North Hills expands library into high-tech learning hub
December 18, 2015 12:00 AM
A 12th grad English class works in the new library at North Hills High School.
Jeff Taylor goes through the Audio & Video Engineering areain the new library at North Hills High School. Jeff designed the new library.
Students have class in the “Distance Learning Lab,” outfitted with Polycom technology for videoconferencing and virtual field trips. In the background is an image of a fireplace with burning logs.
By Sandy Trozzo
In one room, a class works on computers with a video of a roaring fire projected on the wall. In another, two students take photos against a “green screen.” Elsewhere, students lounge on a couch to read.
The library at North Hills High School was transformed over the past two years into a high-tech learning hub at a cost of $1.35 million.
Gone are the floor-to-ceiling, dark wood bookcases. Books now are in shorter bookcases in the middle of the room, which gives the library a more open feeling, said Jeff Taylor, assistant superintendent for curriculum, assessment and special programs.
A distance learning lab has two projectors and a Polycom unit, which will allow students to hold video conferences and “online field trips.” For example, students could be listening to a museum curator talking about works of art while simultaneously viewing those artworks on another screen. The paint on one wall allows students to write on it with dry-erase markers.
There are two classroom areas in the main library room where librarians “can teach about research. They can teach about finding good sources,” Mr. Taylor said.
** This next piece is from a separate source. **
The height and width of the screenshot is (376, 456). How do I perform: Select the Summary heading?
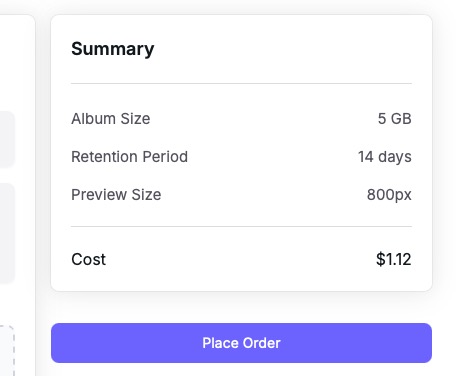point(113,49)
Four identical “team rooms” allow teachers to break classes into teams, and for those groups to work independently and privately. The teams can connect with each other through Apple TV. Each room has one wall painted green to serve as a “mini-green screen” for video projects.
“The fiction area is really awesome,” Mr. Taylor said, with a couch under a large window.
There is a mini TV studio, soundproof room and an engineering room with audio and video.
“A lot of our students going on to the music path in college will come in here to make their demo CDs to send to colleges,” he said.
The middle school library was also redesigned, although not to the extent of the high school’s facility.
Meghan Clark, school librarian, said the library is structurally the same, but includes lighter colors on the bookcases and more computers.
“I think it is an amazing opportunity for our students. They have a bright, clean, new space,” she said.
A magazine display area covers one wall with clear plastic boxes showcasing the covers of available magazines. “We’ve circulated more magazines in the last few weeks than we did in the last few years,” Ms. Clark said.
Apple TV and iPads are also available in the middle school library. The other day, a small group of students who were learning about British Gen. Edward Braddock in social studies tuned into a live presentation from a professor who had written a book on the 18th century general, she said.
“The student reaction has been positive,” she said.
Each homeroom will use the library as its homeroom period once each nine weeks, and many students and teachers have said they wished they could have the library for homeroom every week, she added.
The library renovation was part of an overhaul of the middle school, which had an overall cost of $6.9 million.
Mr. Taylor planned the redesign of both libraries after “doing a lot of research on best practices for 21st century libraries,” reading construction books on libraries and visiting schools that had done similar projects, such as the Elizabeth-Forward School District and Carnegie Mellon University.